The defeat triggered nationwide protests led by activists and gender equality advocates, who marched on the National Assembly complex in Abuja. Protesters decried the vote as “a fundamental failure of democratic justice”, waving placards and chanting songs of solidarity.
According to a report, the 2022 proposal had explicitly aimed to enshrine 111 gender-based legislative positions into the Nigerian Constitution. The current version, while narrower in federal scope with 74 proposed federal seats, expands the initiative to the sub-national level by including the State Houses of Assembly.
Proponents of the 2024 bill argue that Nigeria’s current figures of 2.7% female representation in the Senate and 4.7% in the House of Representatives during the 9th Assembly are not just dismal but among the lowest globally. They cite countries like Rwanda and Andorra, where affirmative action policies have transformed legislative diversity.
“This amendment is not just about equity; it is about harnessing the full potential of our nation,” said Hon.

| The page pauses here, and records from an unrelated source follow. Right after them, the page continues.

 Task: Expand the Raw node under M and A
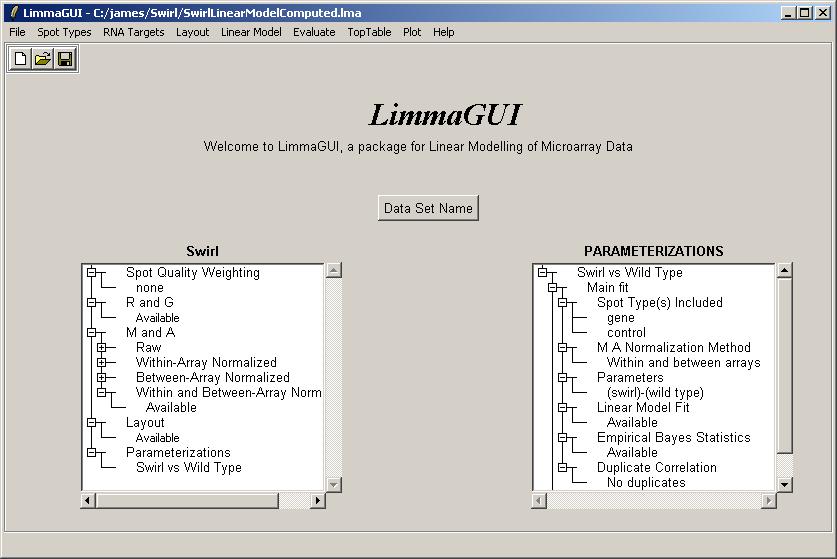pos(102,348)
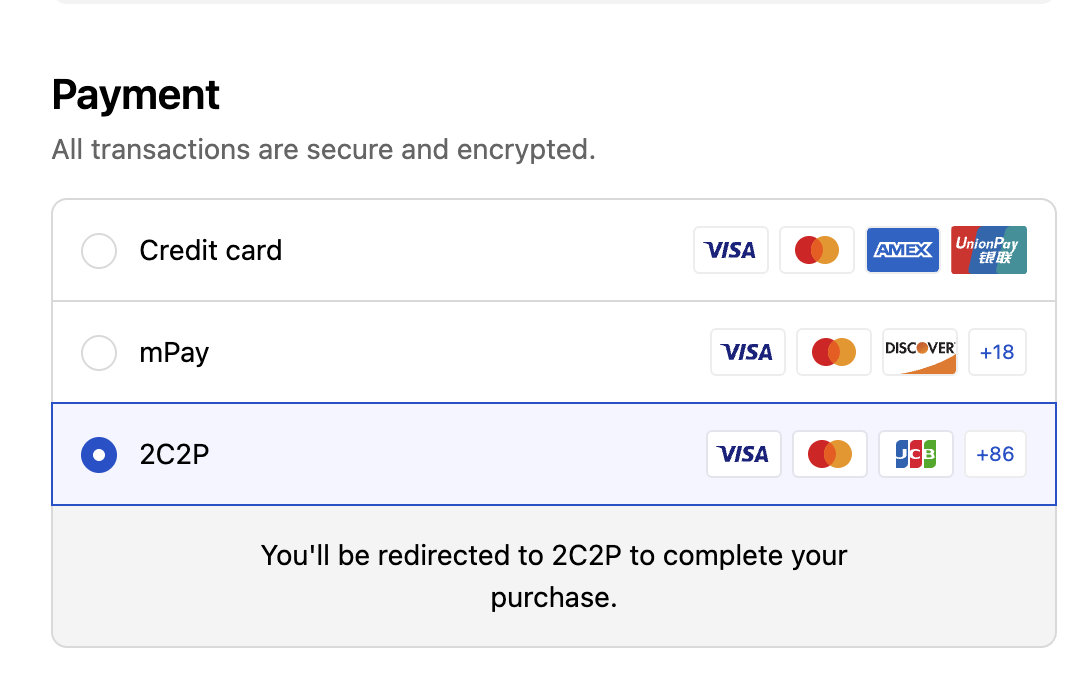1092x686 pixels.
Task: Show the +86 additional payment methods
Action: (x=995, y=454)
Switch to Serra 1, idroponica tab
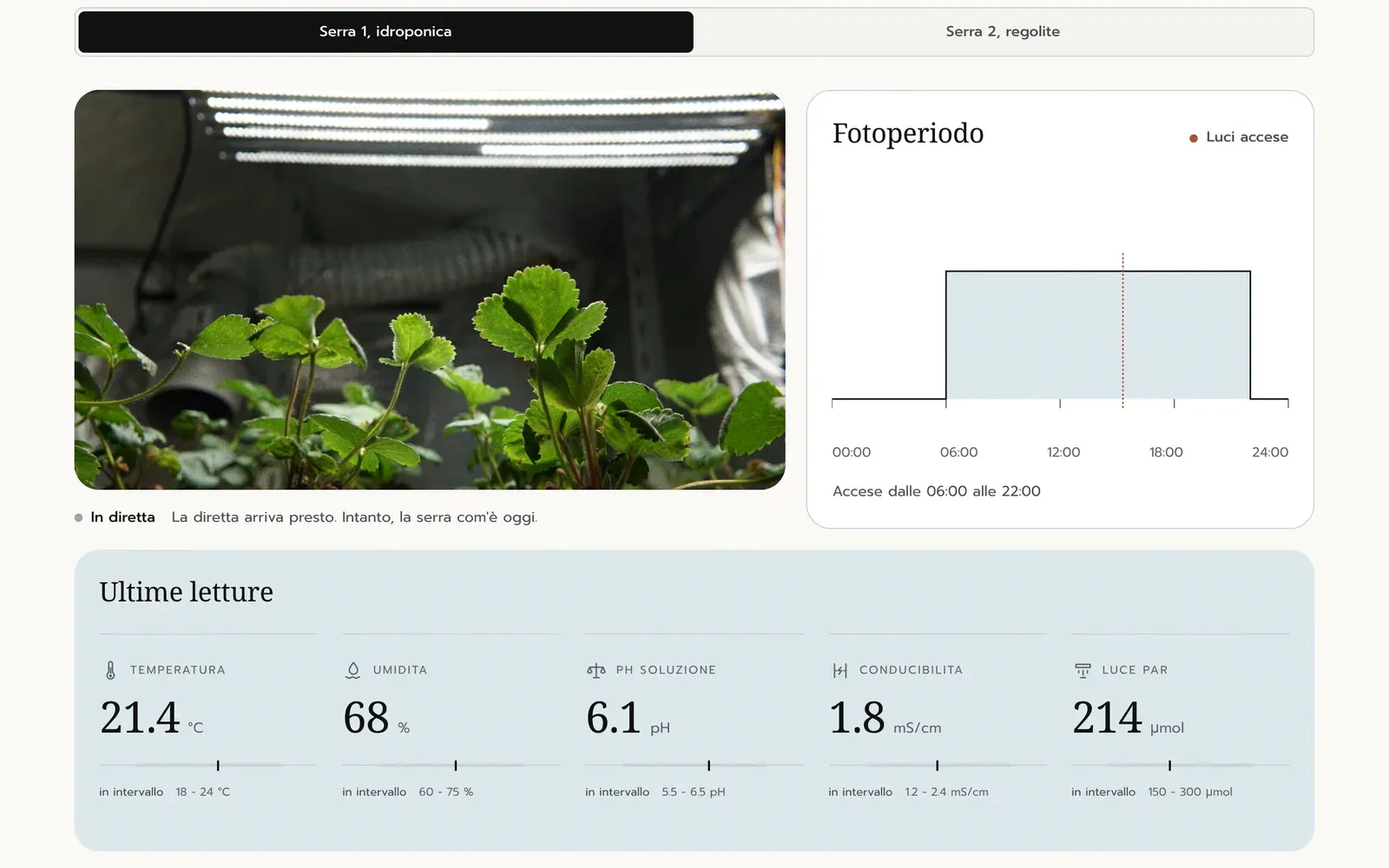This screenshot has height=868, width=1389. [x=385, y=32]
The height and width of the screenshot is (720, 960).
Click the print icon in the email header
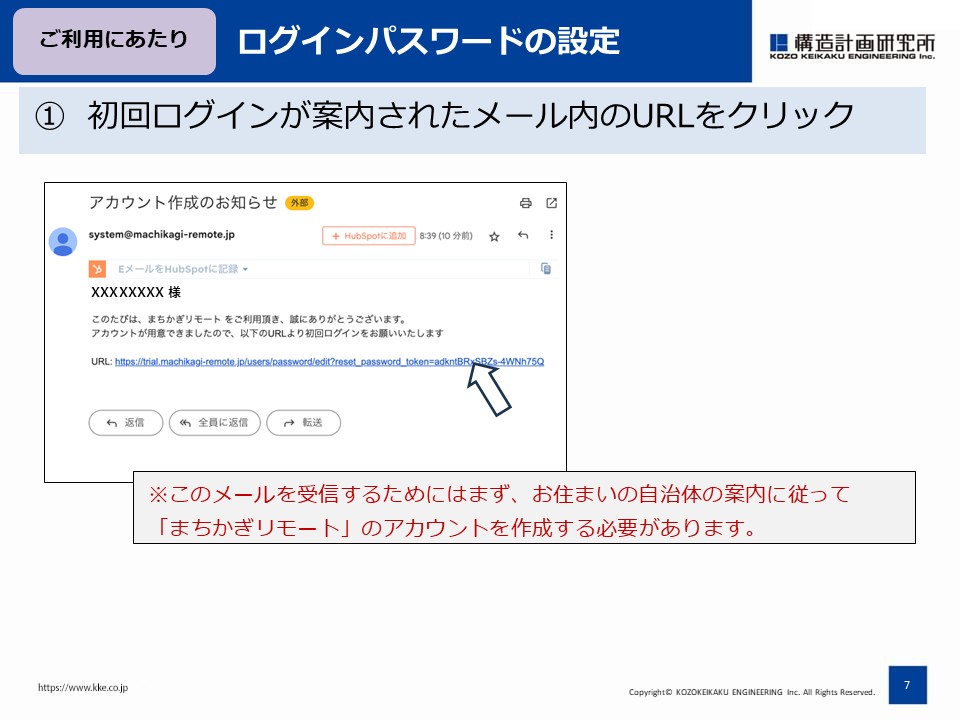point(526,203)
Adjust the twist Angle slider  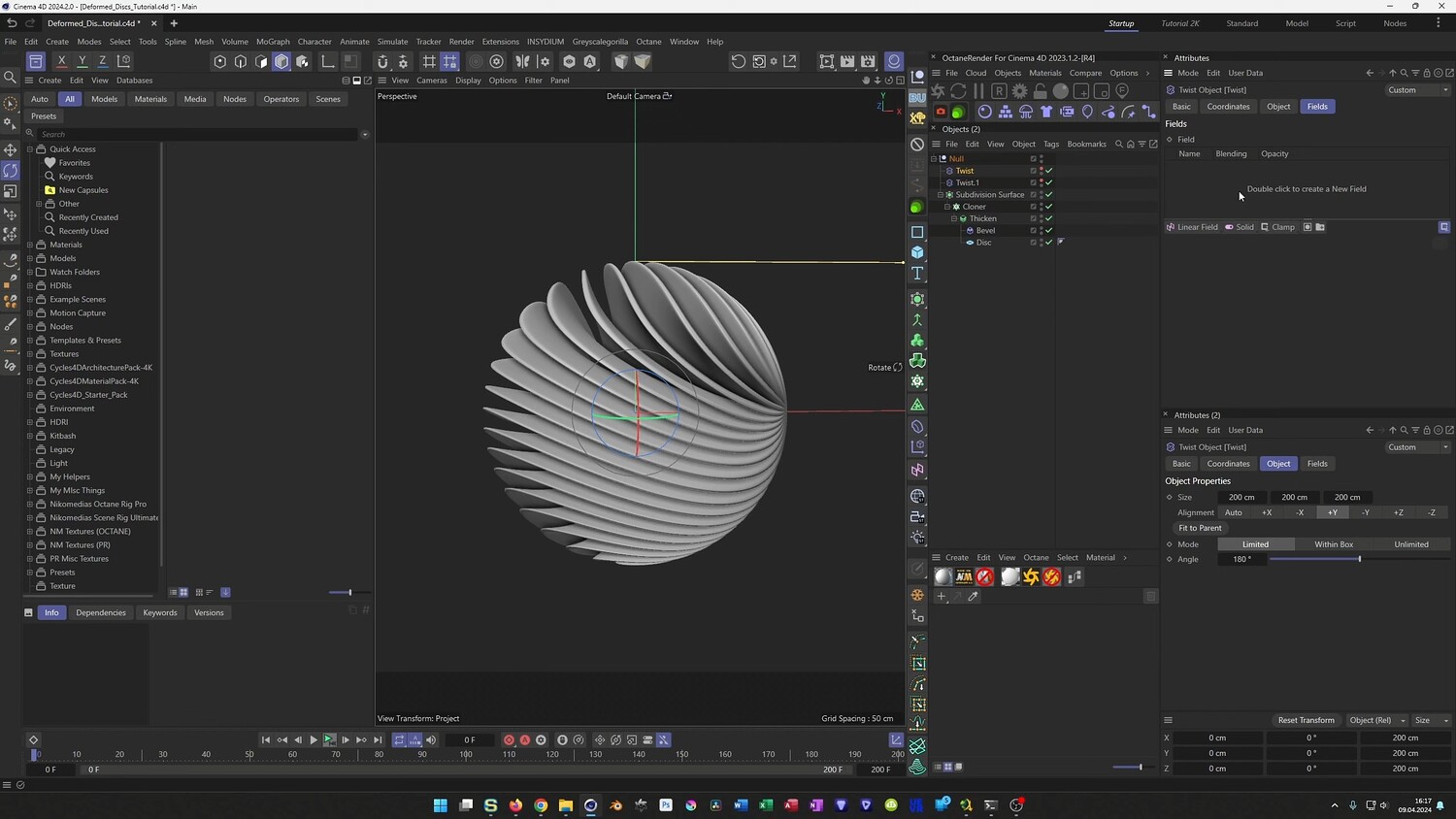(x=1359, y=559)
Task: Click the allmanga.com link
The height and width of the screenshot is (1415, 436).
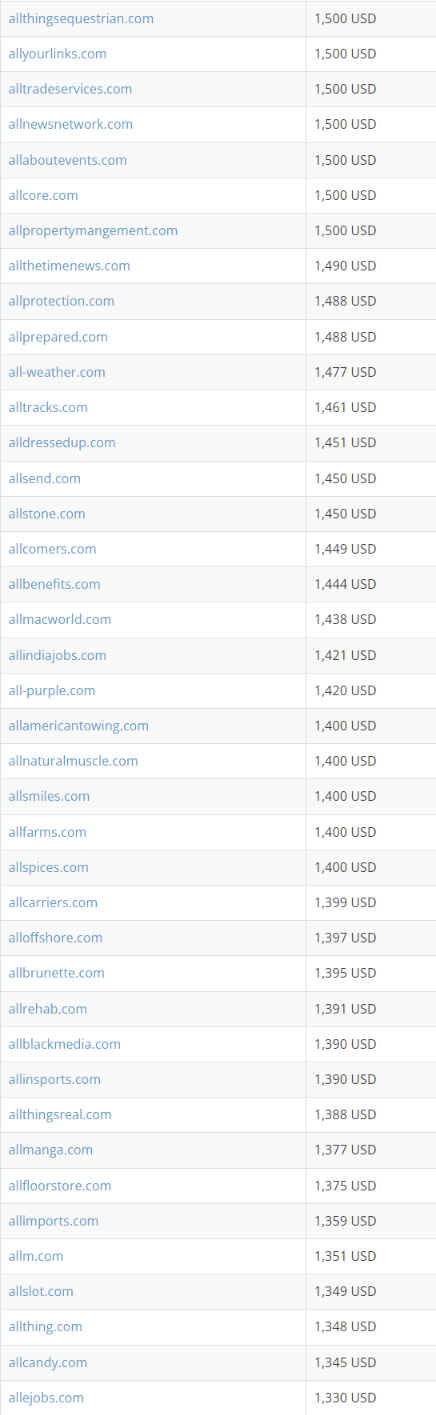Action: coord(50,1150)
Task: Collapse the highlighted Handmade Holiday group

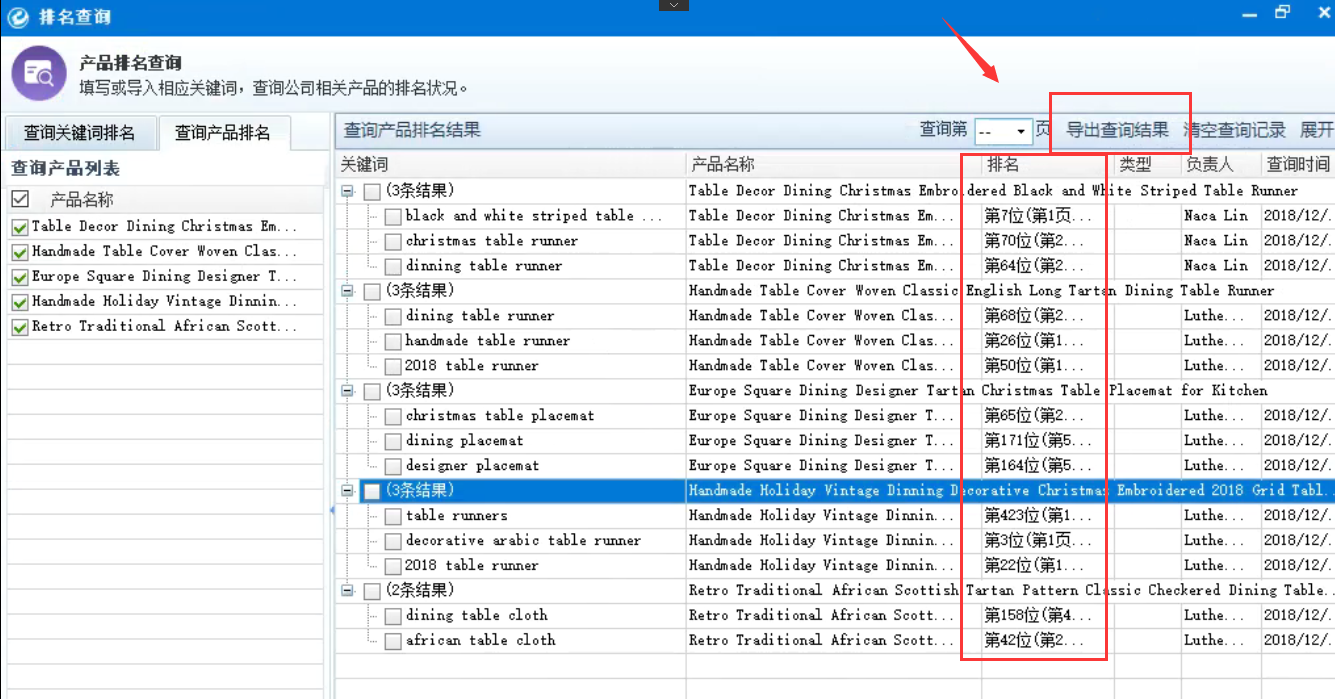Action: 348,491
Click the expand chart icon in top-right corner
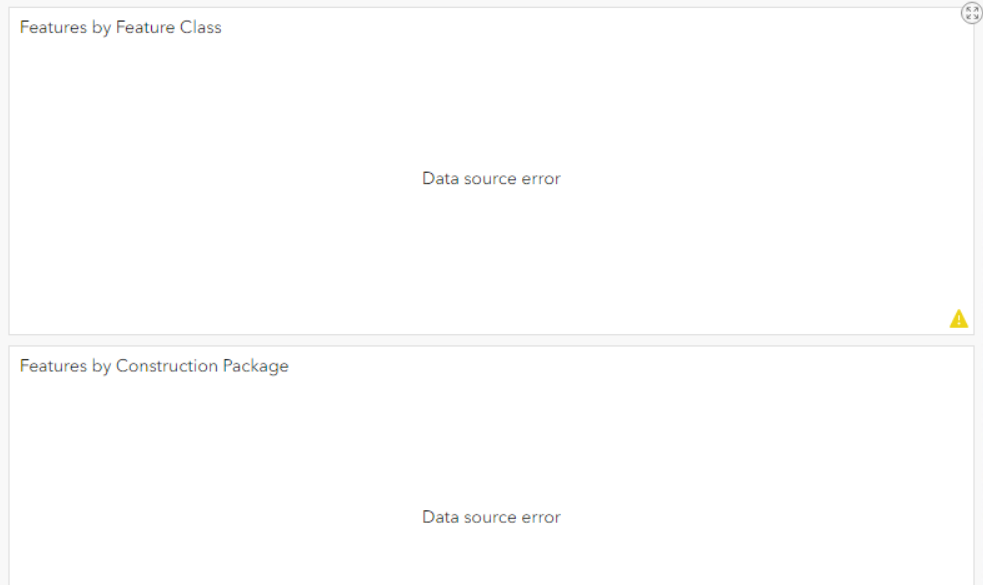 click(971, 13)
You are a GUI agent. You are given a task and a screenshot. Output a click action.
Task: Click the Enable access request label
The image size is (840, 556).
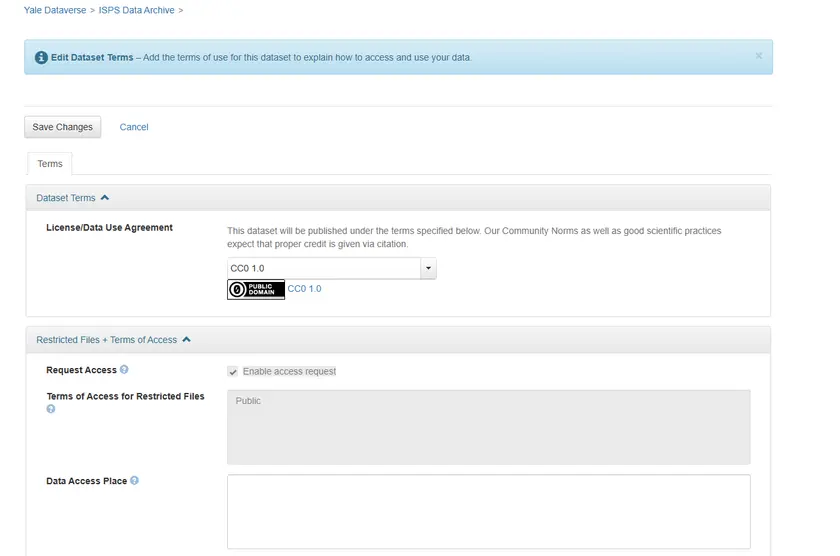point(289,372)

Kalu during his lead debate on the floor of the House.
The debate surrounding the bill reflects deeper tensions about structural reform, gender equity, and political inclusion in Africa’s largest democracy.
Observers note that Nigeria ranks 179th globally in female parliamentary representation, trailing behind countries with far smaller economies and populations. The rejection of the Special Seats proposal in 2022 thus marked a critical flashpoint in the country’s ongoing struggle to expand women’s political inclusion.
This time, however, civil society momentum has grown. Groups like Women in Politics Forum, Gender strategy advancement international and NILOWV are pushing harder than ever, calling on lawmakers to “correct a national anomaly.”
The bill’s opponents must reckon with one uncomfortable truth: a democracy that excludes half its population is not a democracy. It is an echo chamber.
The road to gender equity in Nigerian politics is long, but the Special Seats Bill could be a landmark step forward. It is not a panacea but it is progress. It acknowledges history, confronts injustice, and lays the foundation for a more representative political future.
Let the record show that Nigeria had a chance to evolve and took it.
Because the promise of democracy is not only in the casting of votes. It is in the casting of voices. And every Nigerian woman deserves her seat at the table not as a guest, but as a co-architect of the nation’s destiny.